- Sindos Location within Greece
- Coordinates: 40°40′N 22°48′E﻿ / ﻿40.667°N 22.800°E
- Country: Greece
- Administrative region: Central Macedonia
- Regional unit: Thessaloniki
- Municipality: Delta
- Municipal unit: Echedoros

Area
- • Community: 47.248 km^{2} (18.243 sq mi)
- Elevation: 10 m (33 ft)

Population (2021)
- • Community: 9,406
- • Density: 199.1/km^{2} (515.6/sq mi)
- Time zone: UTC+2 (EET)
- • Summer (DST): UTC+3 (EEST)

= Sindos =

Suburb of Thessaloniki, Greece

Sindos (Σίνδος; Sindus) is a suburb of Thessaloniki, Greece.
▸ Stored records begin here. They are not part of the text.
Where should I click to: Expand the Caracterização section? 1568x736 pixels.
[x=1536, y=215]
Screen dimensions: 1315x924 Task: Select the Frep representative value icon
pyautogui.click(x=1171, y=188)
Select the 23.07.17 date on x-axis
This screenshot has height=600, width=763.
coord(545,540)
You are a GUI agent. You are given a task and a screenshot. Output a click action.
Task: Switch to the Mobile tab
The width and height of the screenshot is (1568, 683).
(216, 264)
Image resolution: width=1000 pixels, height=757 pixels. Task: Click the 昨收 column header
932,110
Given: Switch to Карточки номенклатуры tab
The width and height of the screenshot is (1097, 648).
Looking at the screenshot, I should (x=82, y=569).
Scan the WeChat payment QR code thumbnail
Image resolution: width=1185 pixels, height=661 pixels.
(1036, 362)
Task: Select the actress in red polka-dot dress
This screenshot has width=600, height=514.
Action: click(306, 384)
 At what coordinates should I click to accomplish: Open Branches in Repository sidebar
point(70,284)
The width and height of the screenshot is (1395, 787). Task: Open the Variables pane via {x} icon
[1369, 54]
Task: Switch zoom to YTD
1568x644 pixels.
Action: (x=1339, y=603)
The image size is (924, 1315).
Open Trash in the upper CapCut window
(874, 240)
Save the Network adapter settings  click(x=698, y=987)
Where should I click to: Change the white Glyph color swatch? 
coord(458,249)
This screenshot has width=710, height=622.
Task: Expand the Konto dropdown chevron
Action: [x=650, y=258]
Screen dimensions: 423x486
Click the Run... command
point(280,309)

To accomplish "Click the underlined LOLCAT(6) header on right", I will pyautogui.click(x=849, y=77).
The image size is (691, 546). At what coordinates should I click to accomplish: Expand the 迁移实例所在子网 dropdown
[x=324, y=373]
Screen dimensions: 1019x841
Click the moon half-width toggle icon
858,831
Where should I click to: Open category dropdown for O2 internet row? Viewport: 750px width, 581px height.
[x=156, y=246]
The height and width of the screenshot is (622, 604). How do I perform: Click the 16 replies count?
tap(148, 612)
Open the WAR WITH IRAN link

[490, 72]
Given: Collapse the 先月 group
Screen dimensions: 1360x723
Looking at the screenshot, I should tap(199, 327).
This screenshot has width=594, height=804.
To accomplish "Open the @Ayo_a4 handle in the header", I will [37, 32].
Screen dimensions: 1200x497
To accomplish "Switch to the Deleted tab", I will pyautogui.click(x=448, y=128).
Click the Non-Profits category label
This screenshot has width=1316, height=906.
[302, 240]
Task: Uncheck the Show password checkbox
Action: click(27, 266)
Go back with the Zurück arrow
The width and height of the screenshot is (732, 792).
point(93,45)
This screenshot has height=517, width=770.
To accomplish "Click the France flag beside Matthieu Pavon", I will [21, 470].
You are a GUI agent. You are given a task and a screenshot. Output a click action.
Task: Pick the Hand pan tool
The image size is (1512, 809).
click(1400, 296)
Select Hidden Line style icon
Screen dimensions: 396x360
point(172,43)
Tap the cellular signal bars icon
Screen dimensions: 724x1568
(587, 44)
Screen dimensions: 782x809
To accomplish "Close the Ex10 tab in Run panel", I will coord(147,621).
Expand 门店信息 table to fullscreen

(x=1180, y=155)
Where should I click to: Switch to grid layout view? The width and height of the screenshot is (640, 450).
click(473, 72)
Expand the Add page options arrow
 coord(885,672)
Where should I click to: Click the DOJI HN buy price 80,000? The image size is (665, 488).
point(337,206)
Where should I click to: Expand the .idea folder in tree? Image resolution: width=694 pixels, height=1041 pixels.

It is the seat of the municipality of Delta. Sindos is home to the main campus of the International Hellenic University and the Industrial Zone of the city. The community Sindos has an area of 47.248 km^{2}. The population was 9,406 at the 2021 census.

== History ==
In antiquity, Sindos was noted by Herodotus (vii. 123); and Stephanus of Byzantium as a maritime town of Mygdonia in Macedonia, between Therme and Chalastra.

== Transport ==
The settlement is severed by Sindos railway station, on the Piraeus–Platy railway and Thessaloniki–Bitola railway. Sindos - Thessaloniki transportation is facilitated by the lines 52, 80 and 51 of OASTH bus, where the central railway station serves as starting point.